**Prompt**: Pictures aside, each entry has to be returned exactly as it stands.

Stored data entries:
»»

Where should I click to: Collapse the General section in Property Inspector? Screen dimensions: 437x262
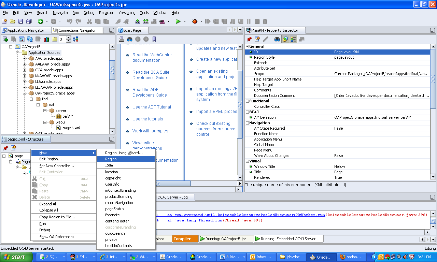247,46
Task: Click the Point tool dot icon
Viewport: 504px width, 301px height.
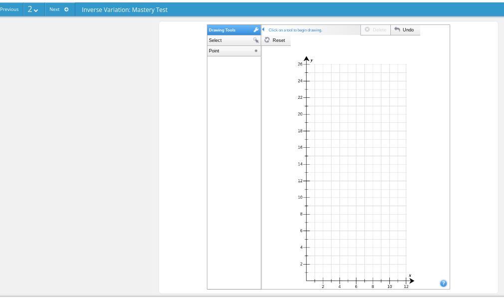Action: [x=256, y=51]
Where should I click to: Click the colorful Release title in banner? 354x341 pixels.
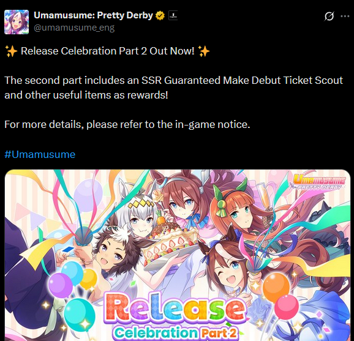coord(175,308)
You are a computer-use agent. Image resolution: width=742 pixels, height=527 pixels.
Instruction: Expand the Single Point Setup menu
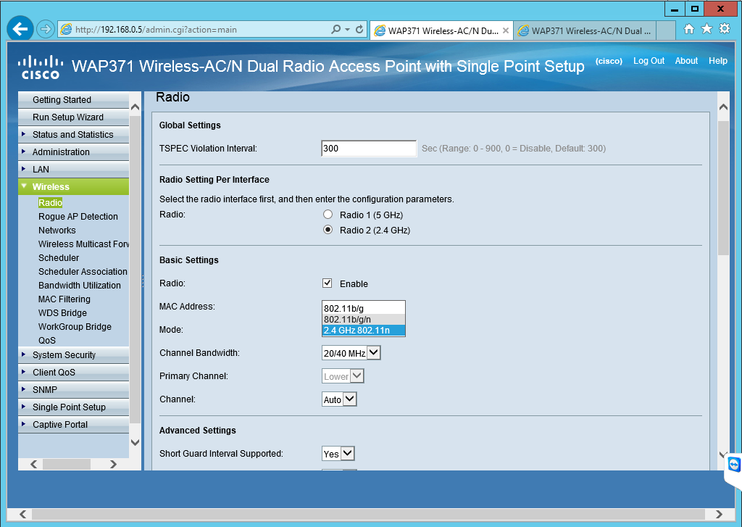click(x=72, y=407)
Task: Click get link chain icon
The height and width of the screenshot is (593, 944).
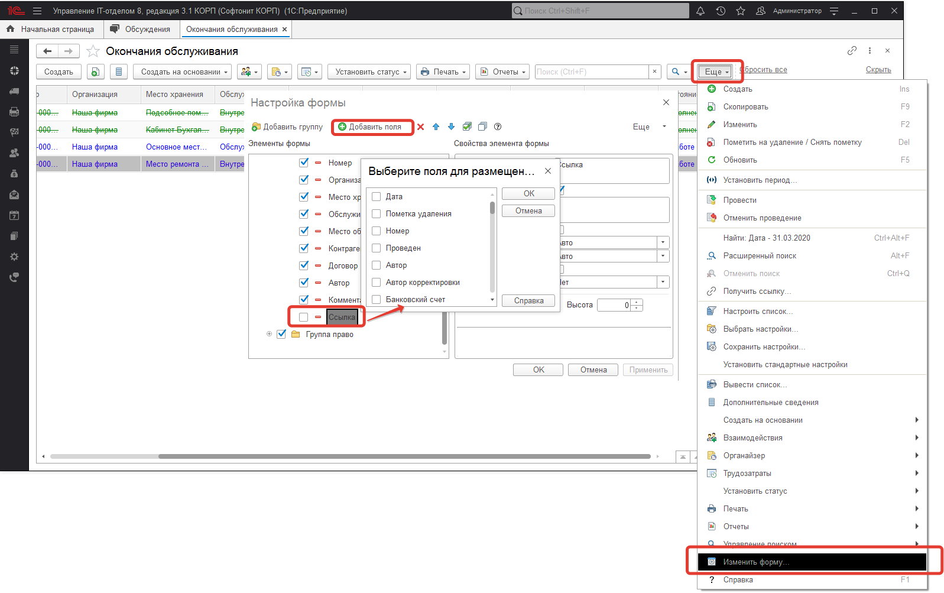Action: [x=851, y=51]
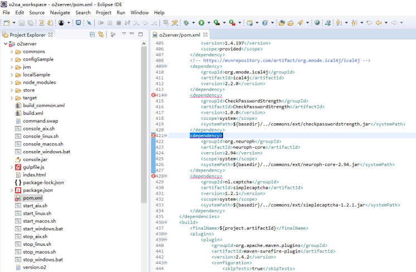Collapse the build element fold at line 436

tap(167, 222)
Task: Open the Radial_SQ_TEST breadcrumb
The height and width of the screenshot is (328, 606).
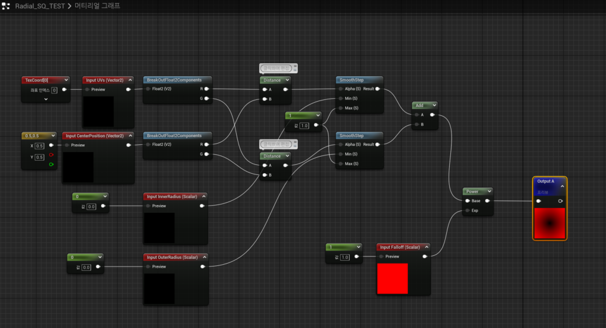Action: tap(39, 7)
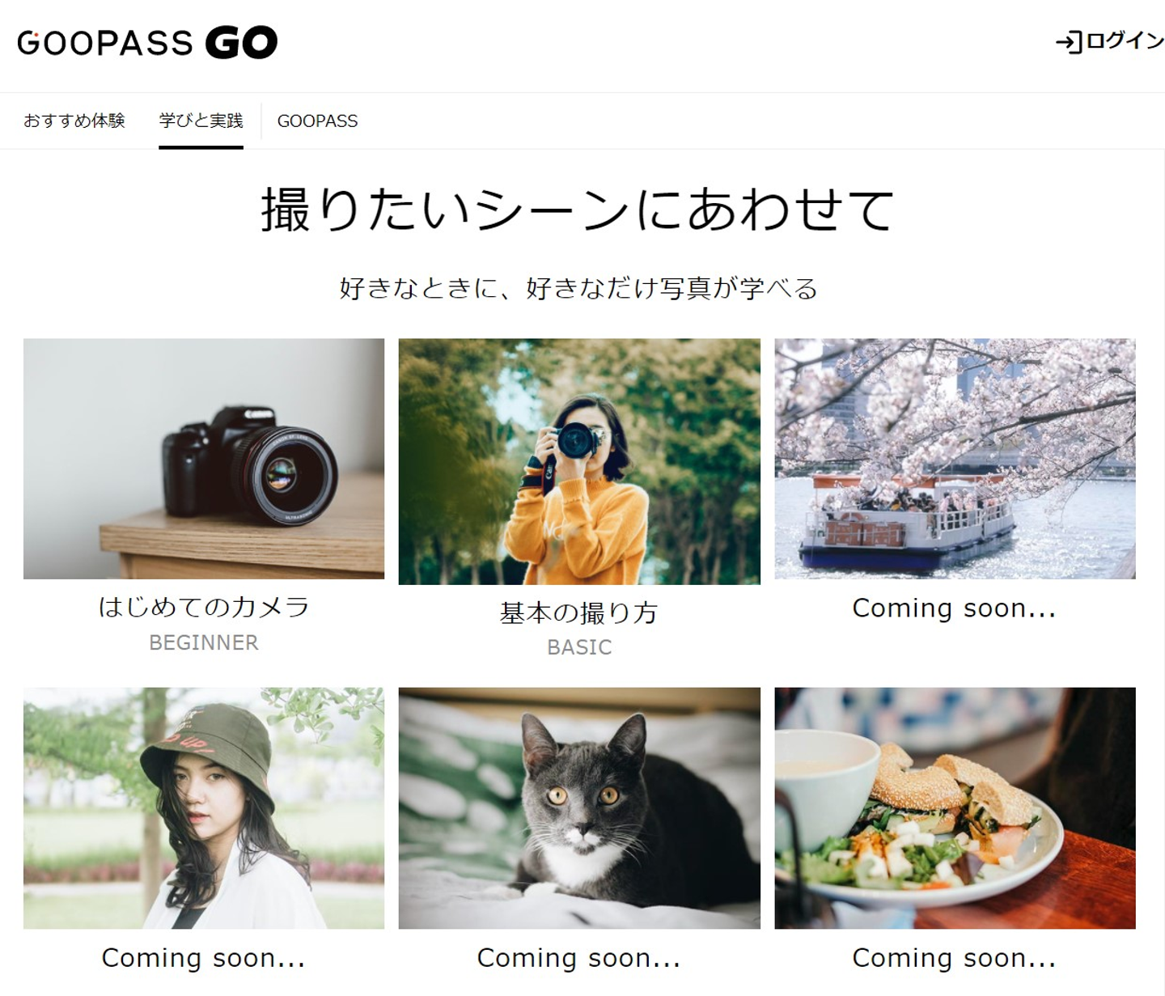Click Coming soon under cherry blossom photo
This screenshot has width=1165, height=996.
[955, 608]
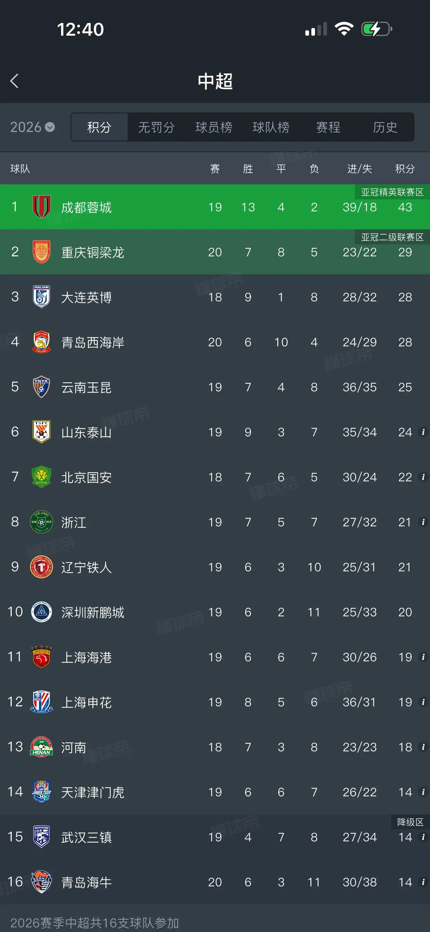Switch to the 球员榜 tab
Screen dimensions: 430x932
click(x=214, y=127)
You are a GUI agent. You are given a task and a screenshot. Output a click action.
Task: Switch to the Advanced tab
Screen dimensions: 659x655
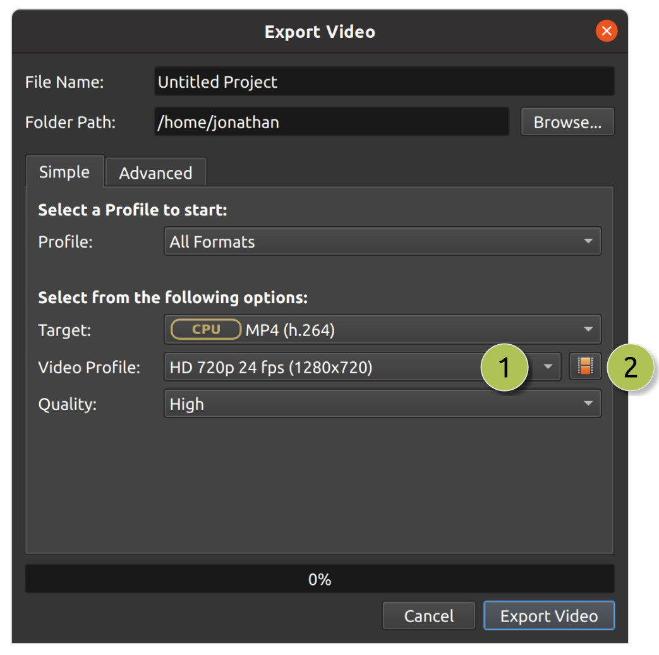155,172
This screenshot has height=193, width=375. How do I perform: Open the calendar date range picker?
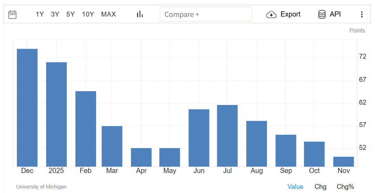(x=12, y=14)
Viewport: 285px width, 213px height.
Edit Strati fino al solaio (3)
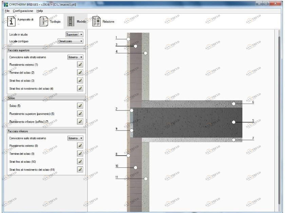tap(80, 80)
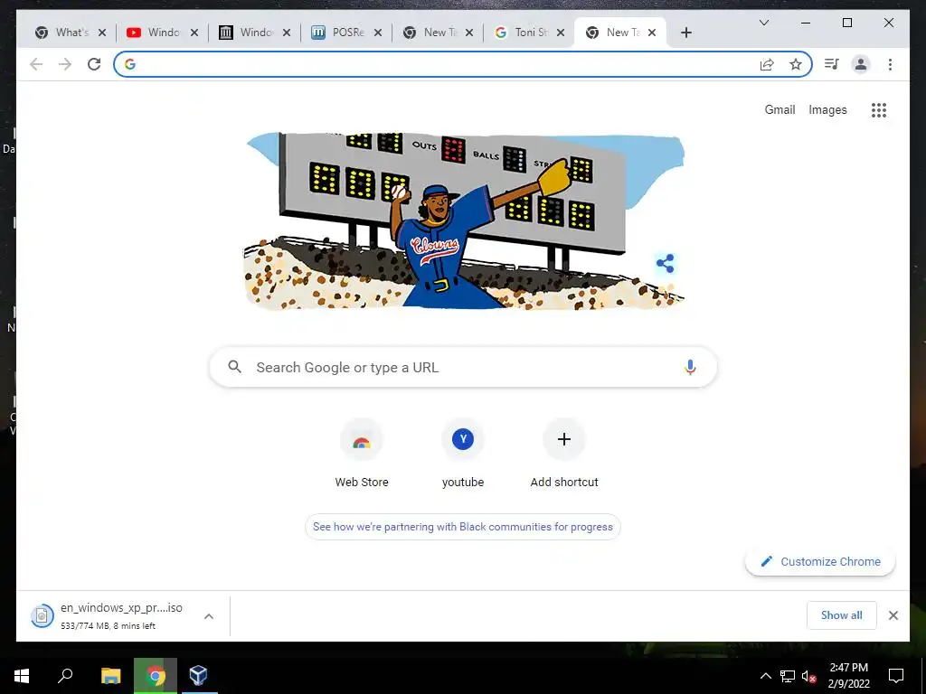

««

**Answer**:
Where should I click to: Collapse the General section in Property Inspector? Screen dimensions: 437x262
247,46
Task: Click the Point tool dot icon
Viewport: 504px width, 301px height.
Action: [x=256, y=51]
Where should I click to: Click the colorful Release title in banner? 354x341 pixels.
coord(175,308)
You are a computer-use agent. Image resolution: width=742 pixels, height=527 pixels.
Instruction: Expand the Single Point Setup menu
click(x=72, y=407)
Task: Click get link chain icon
The height and width of the screenshot is (593, 944).
Action: [x=851, y=51]
Collapse the build element fold at line 436

tap(167, 222)
Task: Open the Radial_SQ_TEST breadcrumb
The height and width of the screenshot is (328, 606).
Action: tap(39, 7)
Click Coming soon under cherry blossom photo
This screenshot has width=1165, height=996.
[955, 608]
Switch to the 球员榜 tab
Screen dimensions: 430x932
click(x=214, y=127)
You are a GUI agent. You are given a task and a screenshot. Output a click action.
Task: Switch to the Advanced tab
Screen dimensions: 659x655
155,172
This screenshot has height=193, width=375. How do I perform: Open the calendar date range picker?
(x=12, y=14)
Viewport: 285px width, 213px height.
Edit Strati fino al solaio (3)
tap(80, 80)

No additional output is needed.